2017 is a year of new beginnings for me in more ways that one.
Last week I wrapped things up at the organization where I’ve been working since last May. I was taking advantage of an opportunity to work somewhere else, take on different responsibilities and gain experience that I couldn’t get where I was. It was quite the ride and I’m very grateful for the challenges, the lessons, and the team that welcomed me (like really welcomed me). I worked hard, I laughed, I struggled, I grew…. and I felt very appreciated, professionally and personally, by those around me along the way. It wasn’t always easy, but it was definitely rewarding.
Tomorrow, I go back to my former agency. The place where I’ve worked since (and during) my undergraduate studies. I’ll be re-integrating into a team and organization that I know well… but I’ll be starting a new job, taking on a new role, with different responsibilities.
When I left last May, I was nervous, but that seemed normal. While I’d taken on development opportunities before and have consistently welcomed new challenges throughout my career, this was really the first time I was stepping outside the world that I knew. Outside my comfort zone. It was hard to leave.
And at the time, I shared this quote on Instagram:
You get a strange feeling when you’re about to leave a place (. . .) like you’ll not only miss the people you love but you’ll miss the person you are now at this time and this place, because you’ll never be this way ever again.
-Azar Nafisi, Reading Lolita in Tehran.
As I head back, it’s kind of like going home. Yet, even though I’m excited, I’m a little nervous too. I can’t help but think about this quote again. It rings so true. Over the last 8 months (and probably over the last 5 years) I have grown significantly. I have changed. I’m not the same person. Maybe it’s my 30s, maybe it’s life experiences (it’s probably both), but I’ll never be that person again. And that’s okay. That’s good. That’s life.
Both my professional and personal experiences, particularly since last spring, have broken, tested and challenged me. They’ve also nourished, built and grown me. They’ve made me question who I am… who I really am. And I’ve learned a lot about myself, what I’m capable of, where my strengths lie… how to overcome some of my weaknesses… what serves me and what doesn’t. I think I’ve even finally embraced the fact that I am the only one who gets to decide “who” I am… and that while feedback is important, not all feedback is relevant, founded or valuable. I may still be learning to accept that not everyone is going to like me, but I am more comfortable with and confident in myself than I’ve ever been – strengths and weaknesses… qualities and flaws. This is who I am. And I love who I am.
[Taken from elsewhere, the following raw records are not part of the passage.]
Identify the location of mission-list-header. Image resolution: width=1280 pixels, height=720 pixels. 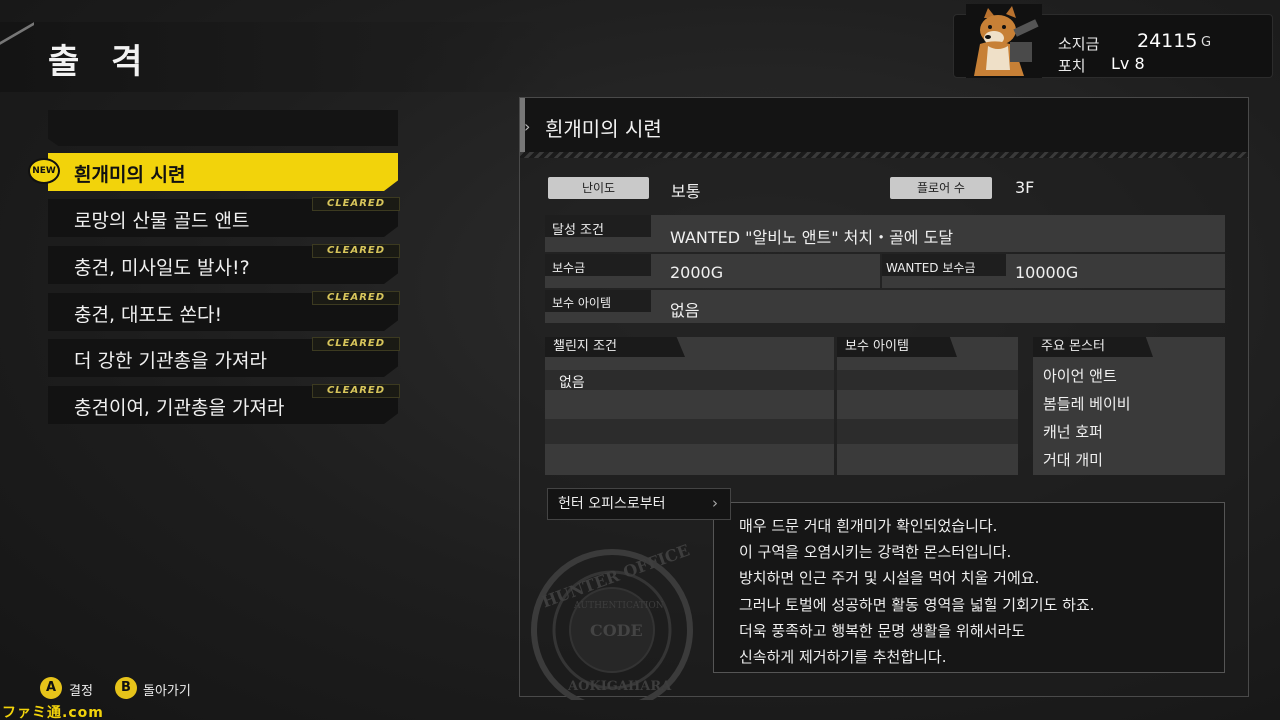
(223, 128).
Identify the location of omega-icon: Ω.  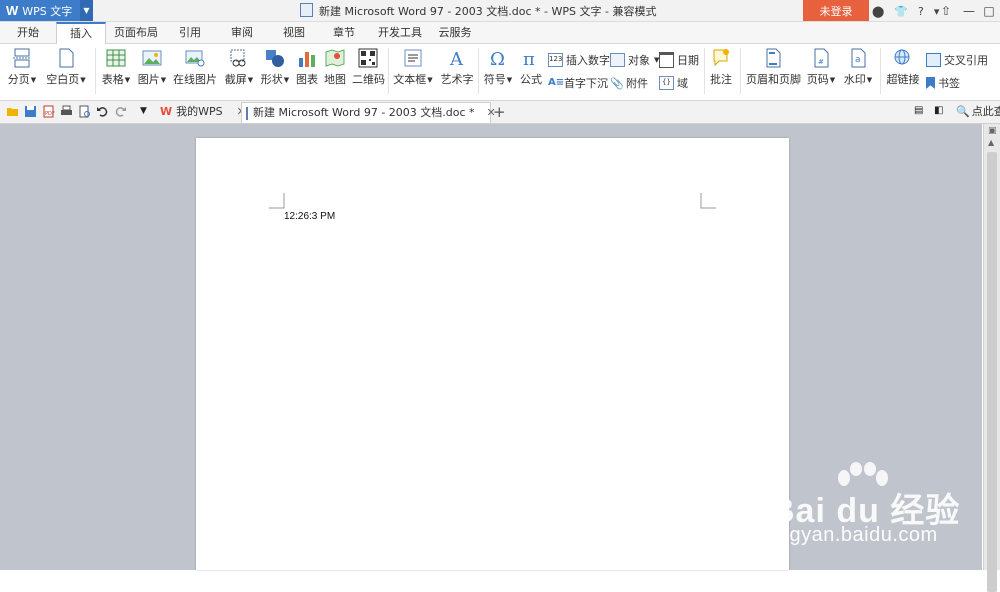
(498, 58).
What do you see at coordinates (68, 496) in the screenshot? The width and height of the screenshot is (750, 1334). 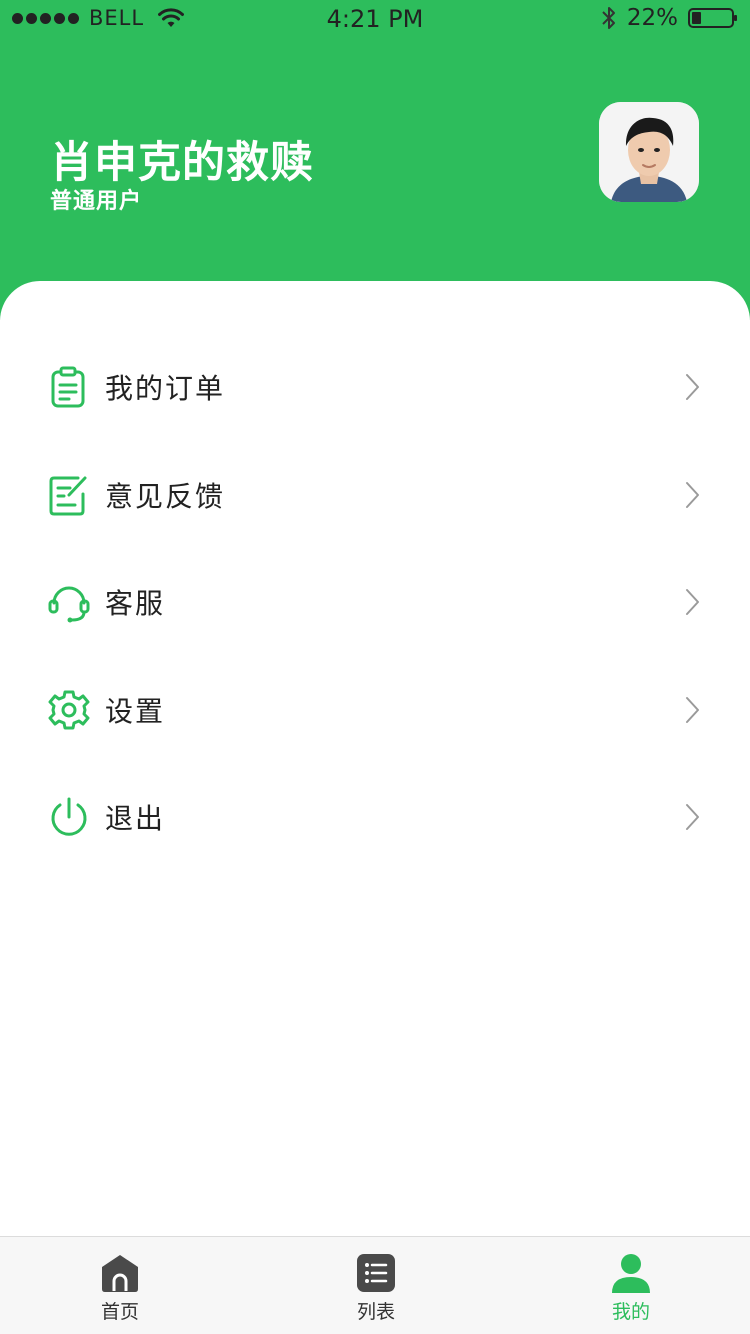 I see `feedback-edit-icon` at bounding box center [68, 496].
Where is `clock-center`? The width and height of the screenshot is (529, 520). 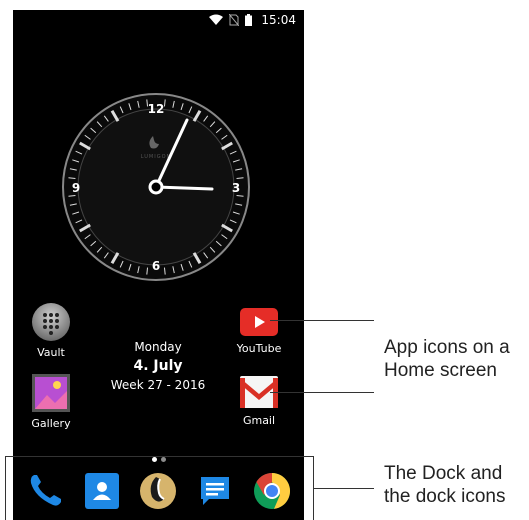 clock-center is located at coordinates (156, 187).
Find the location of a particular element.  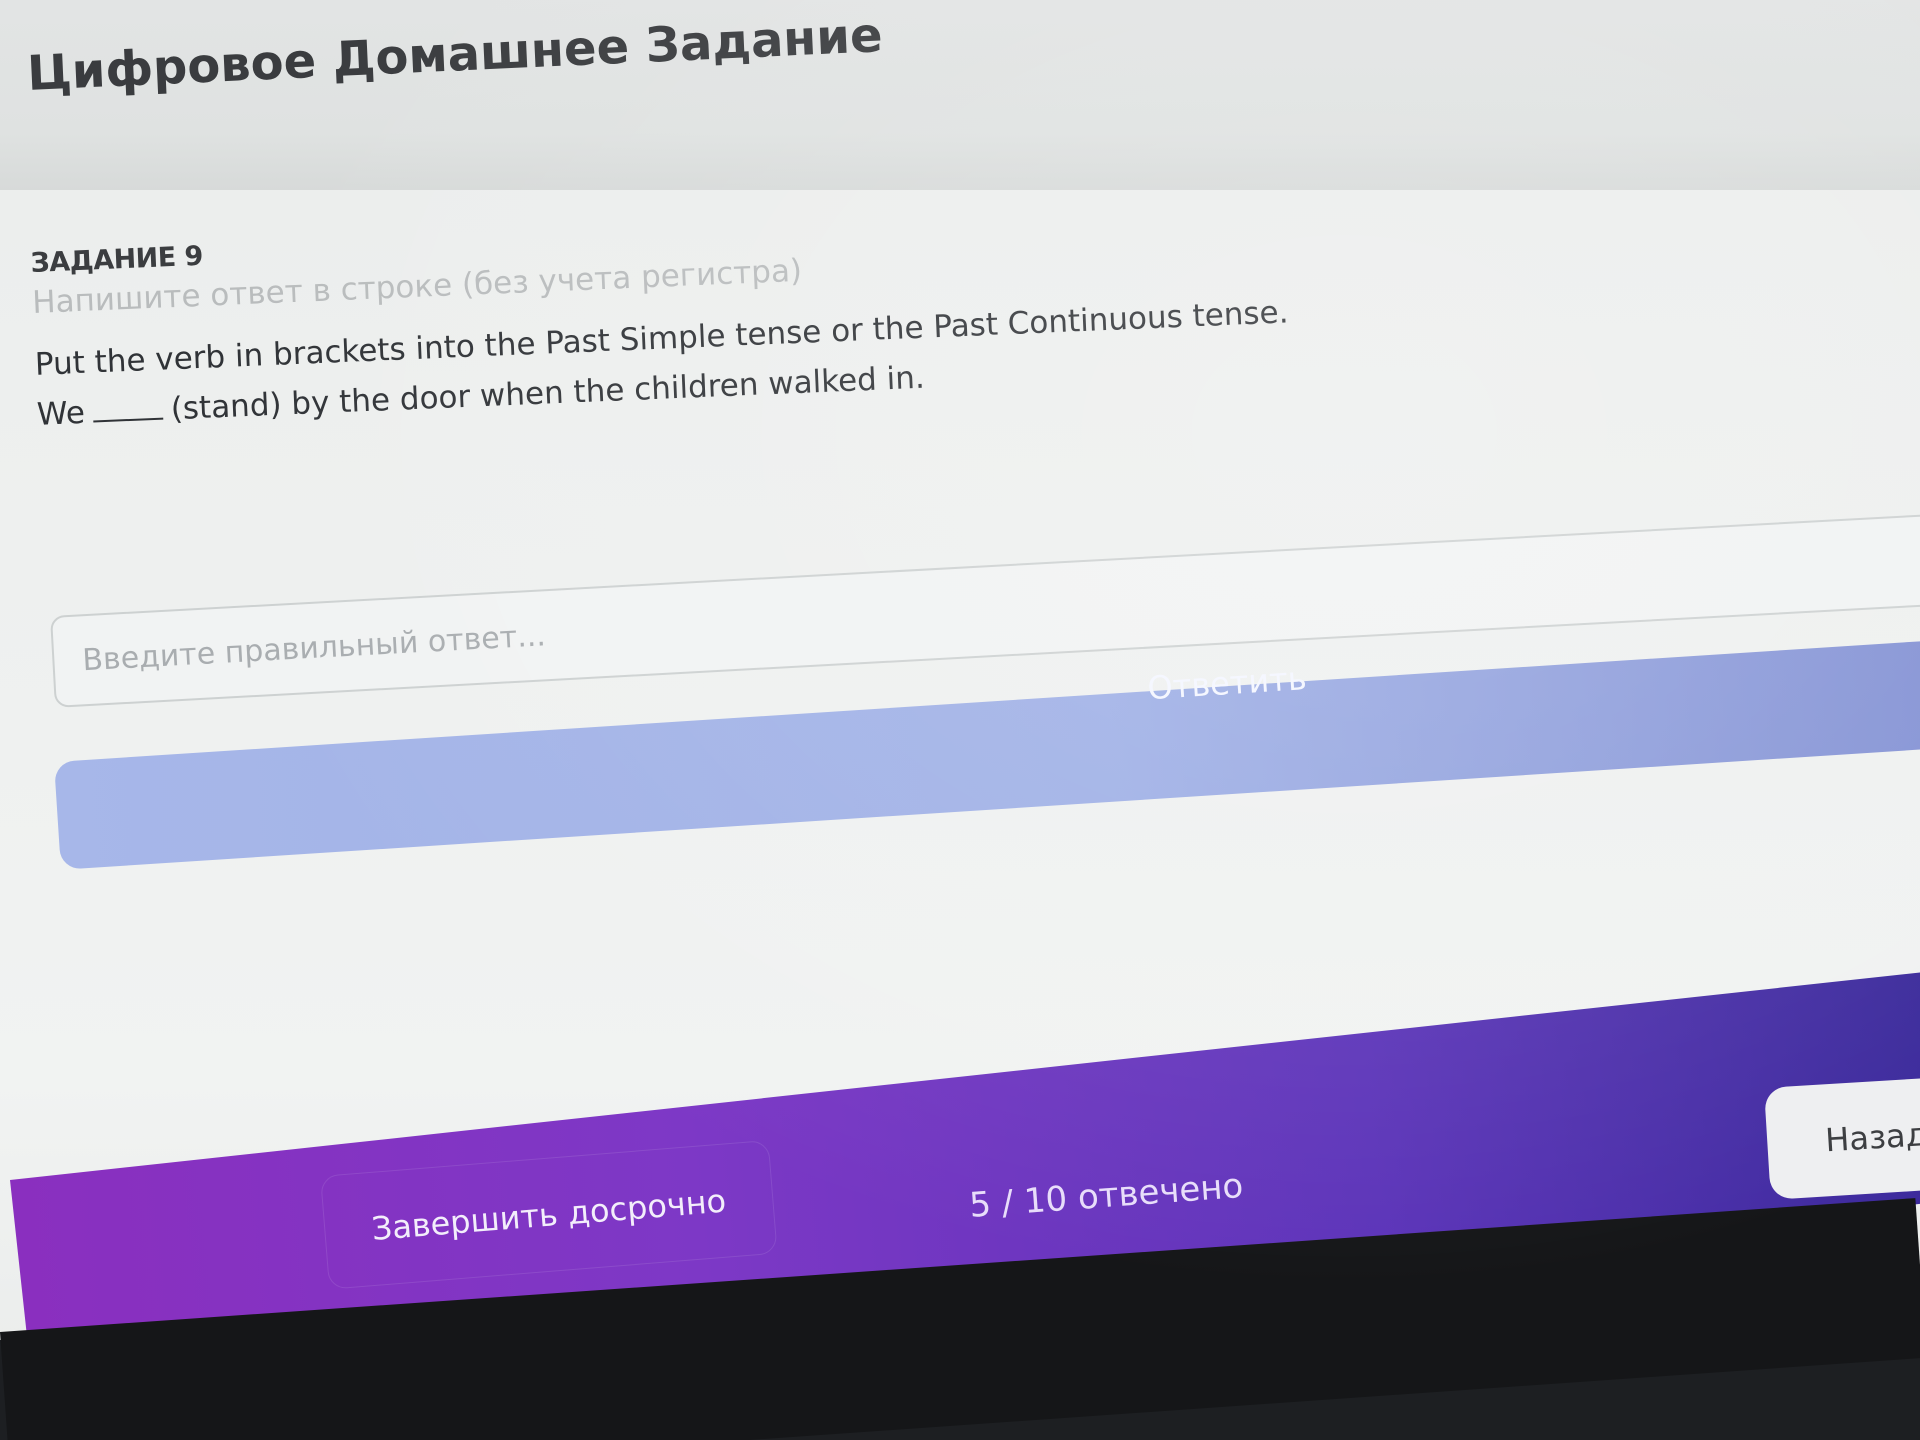

sentence-blank is located at coordinates (128, 420).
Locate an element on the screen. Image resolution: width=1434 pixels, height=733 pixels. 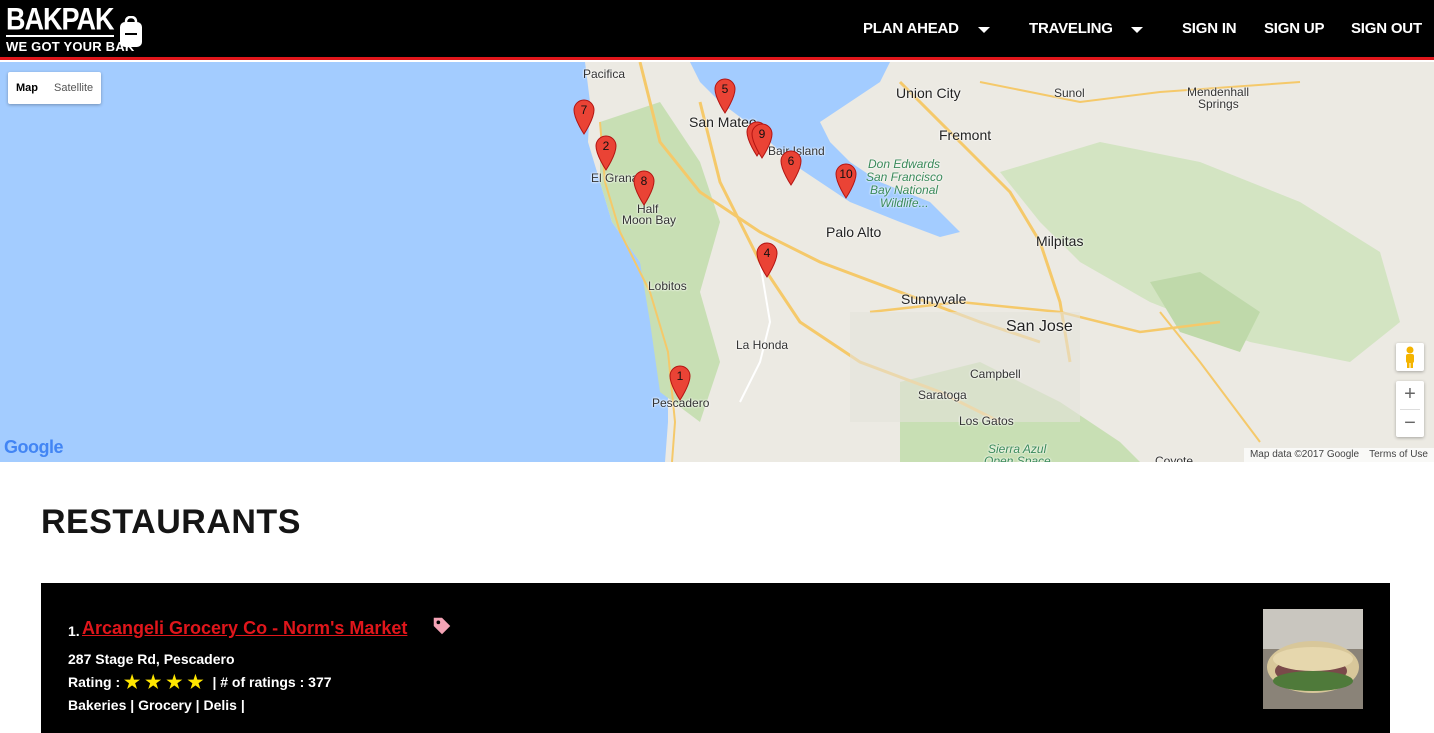
map-type-map-button: Map is located at coordinates (27, 88).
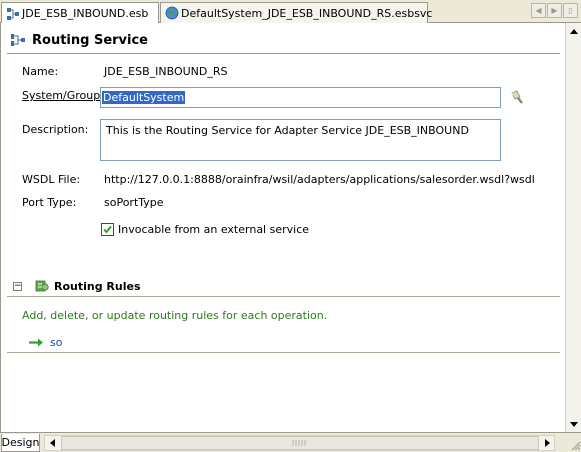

So as I head back to familiar faces, surroundings and projects; as I begin the process of learning my new job and re-acquainting myself with a great team; I am mindful about not slipping back into “who I was”, but bringing the lessons that I’ve learned with me. I will remain open to learning, stretching and growing in this next chapter, but I’m stepping forward with a measure of gentleness and a desire to settle in, live in the moment and truly enjoy and appreciated how far I’ve come and all that has been built this past year these past years.
(And I’ll definitely make the most of the extra 45 minutes or so that I’ll be saving in transportation every day!)
I’m excited. I’m nervous. I’m ready.